> Extrait de page
Trump représente pour Taïwan à la fois une menace et un enjeu stratégique majeur. En vérité, les Taïwanais s'inquiètent également de voir les relations entre les USA et la Chine se tendent par peur que cette situation ait des répercussions sur la sécurité dans le détroit de Taïwan. L’instabilité et les outrances de Trump font aussi craindre à Taïwan une détérioration de ses propres relations avec les États-Unis. Néanmoins, cette nouvelle présidence contribue aussi à éloigner encore davantage Taïwan de Pékin.
La revue de presse
👗 Mode : Sur le marché chinois, une place reste à prendre sur le créneau des vêtements de vélo.
Source : 163, 12 novembre 2024
La vidéo a fait le tour du monde : des dizaines de milliers d’étudiants chinois parcourent l’autoroute à vélo de nuit entre Zhengzhou et Kaifeng pour manger des raviolis. Ces images illustrent la popularité grandissante du vélo en Chine. Une brève recherche sur le réseau social Xiaohongshu avec le hashtag #cyclisme (#骑行) affiche 700 000 posts et 3,6 milliards de vues. Le marché du vélo est en pleine expansion, et avec lui le marché du vêtement de cyclisme.
Sur Tmall, marketplace en ligne chinoise, les ventes de la catégorie cyclisme ont progressé de 77,8 % cette année. Sur JD.com, le chiffre d'affaires des vêtements de cyclisme a bondi de 127 %. Néanmoins, pour l’instant, aucun acteur ne domine ce secteur en Chine. Les consommateurs chinois se tournent surtout vers des marques spécialisées étrangères (Decathlon, ASSOS, Castelli, Rapha), et quelques acteurs nationaux (Lameda, MBO, GRC). Quelles sont les attentes des chinois en matière de vêtements de vélo ? Les consommateurs chinois sont peu à l’aise à l’idée de commander des vêtements techniques et moulants en ligne, sans essayage. Les marques qui voudront prendre la place de leader sur ce marché devront soit s’implanter en physique, soit faciliter les retours produits. Quoi qu’il en soit, cette niche pourrait offrir une belle opportunité pour un acteur européen, dont l'expertise en matière d'équipements cyclistes est bien établie et déjà reconnue en Chine.

> Exercices à réaliser
(A) Résumez l'extrait en deux phrases.
(B) Relevez, s'il vous plaît, toutes les marques spécialisées étrangères vers lesquelles l'extrait dit que se tournent les consommateurs chinois.

Données sur les éléments et l'emplacement du texte:
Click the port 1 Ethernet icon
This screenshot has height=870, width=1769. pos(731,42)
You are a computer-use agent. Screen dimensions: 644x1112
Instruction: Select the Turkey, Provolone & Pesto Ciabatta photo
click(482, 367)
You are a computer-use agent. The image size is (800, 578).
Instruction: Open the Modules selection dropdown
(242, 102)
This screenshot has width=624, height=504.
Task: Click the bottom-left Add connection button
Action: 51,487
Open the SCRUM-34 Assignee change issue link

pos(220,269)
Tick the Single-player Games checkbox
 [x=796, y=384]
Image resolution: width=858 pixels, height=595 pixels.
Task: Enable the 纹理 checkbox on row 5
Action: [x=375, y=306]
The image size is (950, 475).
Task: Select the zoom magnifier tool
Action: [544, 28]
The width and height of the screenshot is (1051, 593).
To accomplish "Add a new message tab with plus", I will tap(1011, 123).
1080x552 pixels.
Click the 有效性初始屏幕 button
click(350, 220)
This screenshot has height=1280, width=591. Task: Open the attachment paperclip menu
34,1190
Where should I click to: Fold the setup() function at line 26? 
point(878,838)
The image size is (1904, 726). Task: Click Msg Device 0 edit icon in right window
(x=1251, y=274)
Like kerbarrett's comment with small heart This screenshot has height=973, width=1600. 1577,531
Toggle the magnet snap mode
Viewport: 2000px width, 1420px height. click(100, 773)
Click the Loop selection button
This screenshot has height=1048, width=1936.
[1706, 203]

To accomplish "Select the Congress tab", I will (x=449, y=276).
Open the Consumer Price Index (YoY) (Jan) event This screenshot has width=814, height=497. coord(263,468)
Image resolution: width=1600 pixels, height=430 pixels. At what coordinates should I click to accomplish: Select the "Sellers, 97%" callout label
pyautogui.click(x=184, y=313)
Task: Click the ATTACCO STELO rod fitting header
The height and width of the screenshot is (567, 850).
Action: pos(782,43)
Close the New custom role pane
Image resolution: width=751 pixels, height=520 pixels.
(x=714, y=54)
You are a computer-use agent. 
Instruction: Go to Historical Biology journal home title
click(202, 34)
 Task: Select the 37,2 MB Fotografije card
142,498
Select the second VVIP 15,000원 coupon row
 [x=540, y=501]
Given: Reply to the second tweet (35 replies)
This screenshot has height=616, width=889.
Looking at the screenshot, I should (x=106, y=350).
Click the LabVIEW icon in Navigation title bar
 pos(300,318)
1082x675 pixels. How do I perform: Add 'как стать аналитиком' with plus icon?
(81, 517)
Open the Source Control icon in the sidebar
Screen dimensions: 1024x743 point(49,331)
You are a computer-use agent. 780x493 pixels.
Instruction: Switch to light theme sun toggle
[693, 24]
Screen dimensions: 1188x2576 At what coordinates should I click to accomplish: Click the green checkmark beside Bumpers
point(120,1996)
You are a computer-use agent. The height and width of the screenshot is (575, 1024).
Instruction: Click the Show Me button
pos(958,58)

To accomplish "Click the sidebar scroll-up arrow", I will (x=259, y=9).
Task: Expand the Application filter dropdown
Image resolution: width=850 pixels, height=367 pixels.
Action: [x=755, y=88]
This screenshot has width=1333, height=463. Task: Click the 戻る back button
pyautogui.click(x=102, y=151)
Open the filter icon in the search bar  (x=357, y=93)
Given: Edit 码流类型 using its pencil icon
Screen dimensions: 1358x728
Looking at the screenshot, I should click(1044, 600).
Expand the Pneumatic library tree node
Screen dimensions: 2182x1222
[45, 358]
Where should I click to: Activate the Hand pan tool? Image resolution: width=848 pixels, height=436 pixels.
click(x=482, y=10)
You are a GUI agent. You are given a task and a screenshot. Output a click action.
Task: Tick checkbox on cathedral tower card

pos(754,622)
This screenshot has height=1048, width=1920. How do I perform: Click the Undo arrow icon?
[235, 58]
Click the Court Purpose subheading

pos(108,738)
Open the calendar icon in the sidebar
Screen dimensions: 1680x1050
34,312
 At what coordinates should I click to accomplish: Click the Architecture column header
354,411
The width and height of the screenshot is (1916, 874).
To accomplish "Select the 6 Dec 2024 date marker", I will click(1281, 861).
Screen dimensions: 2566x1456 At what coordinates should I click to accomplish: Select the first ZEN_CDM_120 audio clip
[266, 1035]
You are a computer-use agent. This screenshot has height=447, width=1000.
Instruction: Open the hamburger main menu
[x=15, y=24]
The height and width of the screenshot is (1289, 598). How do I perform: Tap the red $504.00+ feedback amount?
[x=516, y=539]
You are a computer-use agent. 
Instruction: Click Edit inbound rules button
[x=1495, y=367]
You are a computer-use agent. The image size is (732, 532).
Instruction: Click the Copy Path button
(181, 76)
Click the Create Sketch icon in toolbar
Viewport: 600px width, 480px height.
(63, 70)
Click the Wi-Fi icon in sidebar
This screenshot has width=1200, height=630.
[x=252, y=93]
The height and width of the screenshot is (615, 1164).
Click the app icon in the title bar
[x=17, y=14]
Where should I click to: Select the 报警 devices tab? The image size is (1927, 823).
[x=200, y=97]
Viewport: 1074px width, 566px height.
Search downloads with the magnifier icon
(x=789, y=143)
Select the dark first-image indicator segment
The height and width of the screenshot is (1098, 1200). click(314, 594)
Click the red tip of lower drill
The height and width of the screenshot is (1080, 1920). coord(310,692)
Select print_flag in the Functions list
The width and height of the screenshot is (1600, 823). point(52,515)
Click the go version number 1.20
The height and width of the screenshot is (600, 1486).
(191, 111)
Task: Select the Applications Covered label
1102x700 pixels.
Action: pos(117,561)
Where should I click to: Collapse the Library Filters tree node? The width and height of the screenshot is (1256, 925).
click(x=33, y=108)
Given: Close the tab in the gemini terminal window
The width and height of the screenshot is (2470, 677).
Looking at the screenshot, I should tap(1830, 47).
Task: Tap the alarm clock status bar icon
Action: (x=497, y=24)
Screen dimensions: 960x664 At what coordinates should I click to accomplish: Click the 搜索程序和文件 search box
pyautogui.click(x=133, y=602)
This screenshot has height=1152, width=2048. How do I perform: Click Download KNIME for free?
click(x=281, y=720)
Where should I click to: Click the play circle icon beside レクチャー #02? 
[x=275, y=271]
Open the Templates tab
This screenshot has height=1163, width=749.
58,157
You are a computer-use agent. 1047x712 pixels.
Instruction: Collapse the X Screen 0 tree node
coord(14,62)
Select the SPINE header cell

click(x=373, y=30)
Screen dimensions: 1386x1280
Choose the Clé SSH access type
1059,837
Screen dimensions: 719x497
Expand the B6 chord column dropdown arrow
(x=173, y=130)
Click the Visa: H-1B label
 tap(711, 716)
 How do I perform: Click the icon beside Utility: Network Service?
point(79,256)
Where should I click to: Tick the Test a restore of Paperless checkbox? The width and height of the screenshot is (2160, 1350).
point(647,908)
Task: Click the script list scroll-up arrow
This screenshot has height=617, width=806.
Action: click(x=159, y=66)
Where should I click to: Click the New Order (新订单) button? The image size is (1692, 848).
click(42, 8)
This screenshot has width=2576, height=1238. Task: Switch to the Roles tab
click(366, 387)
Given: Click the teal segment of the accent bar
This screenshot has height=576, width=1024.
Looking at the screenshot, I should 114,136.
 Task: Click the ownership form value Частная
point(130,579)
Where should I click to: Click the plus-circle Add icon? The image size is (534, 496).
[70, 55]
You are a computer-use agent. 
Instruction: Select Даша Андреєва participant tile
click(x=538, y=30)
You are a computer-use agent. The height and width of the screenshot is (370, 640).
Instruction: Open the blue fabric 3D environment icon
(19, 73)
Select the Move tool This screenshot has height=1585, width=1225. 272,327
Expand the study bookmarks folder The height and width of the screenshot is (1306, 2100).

> Réponses
(A) Pour Taïwan, Trump est à la fois une menace et un enjeu stratégique majeur : les Taïwanais redoutent les répercussions des tensions sino-américaines sur la sécurité du détroit et une détérioration de leurs relations avec les États-Unis, même si cette présidence éloigne encore davantage Taïwan de Pékin. En Chine, la popularité grandissante du vélo fait fortement progresser les ventes de vêtements de cyclisme, un marché qu'aucun acteur ne domine encore et qui pourrait offrir une belle opportunité à un acteur européen.

(B) Decathlon, ASSOS, Castelli, Rapha